(JOB):
Reproduce the material below verbatim, from its first line through the line that contains "French(Français) (434, 1324)", both included.

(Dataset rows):
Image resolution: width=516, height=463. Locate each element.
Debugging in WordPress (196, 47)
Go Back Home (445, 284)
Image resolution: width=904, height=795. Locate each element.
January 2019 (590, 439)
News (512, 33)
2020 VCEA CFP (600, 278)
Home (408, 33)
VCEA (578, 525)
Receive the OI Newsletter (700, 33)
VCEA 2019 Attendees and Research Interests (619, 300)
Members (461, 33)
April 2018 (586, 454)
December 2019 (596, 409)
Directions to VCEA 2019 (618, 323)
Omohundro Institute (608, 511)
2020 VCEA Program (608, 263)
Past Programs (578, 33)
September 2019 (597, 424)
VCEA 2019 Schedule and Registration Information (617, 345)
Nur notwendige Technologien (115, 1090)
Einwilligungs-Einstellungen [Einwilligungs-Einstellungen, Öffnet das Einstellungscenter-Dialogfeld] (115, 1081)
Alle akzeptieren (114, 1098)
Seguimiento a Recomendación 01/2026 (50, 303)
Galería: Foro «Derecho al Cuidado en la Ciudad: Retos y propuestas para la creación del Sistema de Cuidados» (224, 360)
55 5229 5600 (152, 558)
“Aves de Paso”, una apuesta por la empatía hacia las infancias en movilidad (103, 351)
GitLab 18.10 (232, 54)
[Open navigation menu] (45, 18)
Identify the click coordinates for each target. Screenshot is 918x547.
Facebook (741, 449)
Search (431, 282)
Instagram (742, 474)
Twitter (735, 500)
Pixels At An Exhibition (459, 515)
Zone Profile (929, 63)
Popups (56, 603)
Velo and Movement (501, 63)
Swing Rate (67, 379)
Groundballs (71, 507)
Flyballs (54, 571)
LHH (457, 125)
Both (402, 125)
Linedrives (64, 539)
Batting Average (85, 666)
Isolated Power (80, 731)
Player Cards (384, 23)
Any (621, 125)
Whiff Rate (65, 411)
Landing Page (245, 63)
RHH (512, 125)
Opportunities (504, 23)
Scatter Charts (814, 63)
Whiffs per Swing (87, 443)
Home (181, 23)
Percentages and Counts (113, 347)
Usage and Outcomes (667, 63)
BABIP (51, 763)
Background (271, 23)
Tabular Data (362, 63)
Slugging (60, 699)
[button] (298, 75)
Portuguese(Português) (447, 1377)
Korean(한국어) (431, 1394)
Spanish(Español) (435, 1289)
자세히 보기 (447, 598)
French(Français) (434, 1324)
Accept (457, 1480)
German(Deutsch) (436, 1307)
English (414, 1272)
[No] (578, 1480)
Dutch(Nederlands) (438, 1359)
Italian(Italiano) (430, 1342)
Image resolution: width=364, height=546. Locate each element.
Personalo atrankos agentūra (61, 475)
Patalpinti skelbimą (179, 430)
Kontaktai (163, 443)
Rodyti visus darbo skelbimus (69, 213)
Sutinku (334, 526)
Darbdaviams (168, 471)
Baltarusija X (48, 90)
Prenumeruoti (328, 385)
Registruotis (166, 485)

(COMPLETED EXERCISE):
Image resolution: width=516, height=463. Locate each element.
Debugging in WordPress (196, 47)
Go Back Home (445, 284)
Image resolution: width=904, height=795. Locate each element.
January 2019 (590, 439)
News (512, 33)
2020 VCEA CFP (600, 278)
Home (408, 33)
VCEA (578, 525)
Receive the OI Newsletter (700, 33)
VCEA 2019 Attendees and Research Interests (619, 300)
Members (461, 33)
April 2018 (586, 454)
December 2019 (596, 409)
Directions to VCEA 2019 (618, 323)
Omohundro Institute (608, 511)
2020 VCEA Program (608, 263)
Past Programs (578, 33)
September 2019 (597, 424)
VCEA 2019 Schedule and Registration Information (617, 345)
Nur notwendige Technologien (115, 1090)
Einwilligungs-Einstellungen [Einwilligungs-Einstellungen, Öffnet das Einstellungscenter-Dialogfeld] (115, 1081)
Alle akzeptieren (114, 1098)
Seguimiento a Recomendación 01/2026 (50, 303)
Galería: Foro «Derecho al Cuidado en la Ciudad: Retos y propuestas para la creación del Sistema de Cuidados» (224, 360)
55 5229 5600 (152, 558)
“Aves de Paso”, una apuesta por la empatía hacia las infancias en movilidad (103, 351)
GitLab 18.10 (232, 54)
[Open navigation menu] (45, 18)
Identify the click coordinates for each target. Screenshot is 918x547.
Facebook (741, 449)
Search (431, 282)
Instagram (742, 474)
Twitter (735, 500)
Pixels At An Exhibition (459, 515)
Zone Profile (929, 63)
Popups (56, 603)
Velo and Movement (501, 63)
Swing Rate (67, 379)
Groundballs (71, 507)
Flyballs (54, 571)
LHH (457, 125)
Both (402, 125)
Linedrives (64, 539)
Batting Average (85, 666)
Isolated Power (80, 731)
Player Cards (384, 23)
Any (621, 125)
Whiff Rate (65, 411)
Landing Page (245, 63)
RHH (512, 125)
Opportunities (504, 23)
Scatter Charts (814, 63)
Whiffs per Swing (87, 443)
Home (181, 23)
Percentages and Counts (113, 347)
Usage and Outcomes (667, 63)
BABIP (51, 763)
Background (271, 23)
Tabular Data (362, 63)
Slugging (60, 699)
[button] (298, 75)
Portuguese(Português) (447, 1377)
Korean(한국어) (431, 1394)
Spanish(Español) (435, 1289)
자세히 보기 (447, 598)
French(Français) (434, 1324)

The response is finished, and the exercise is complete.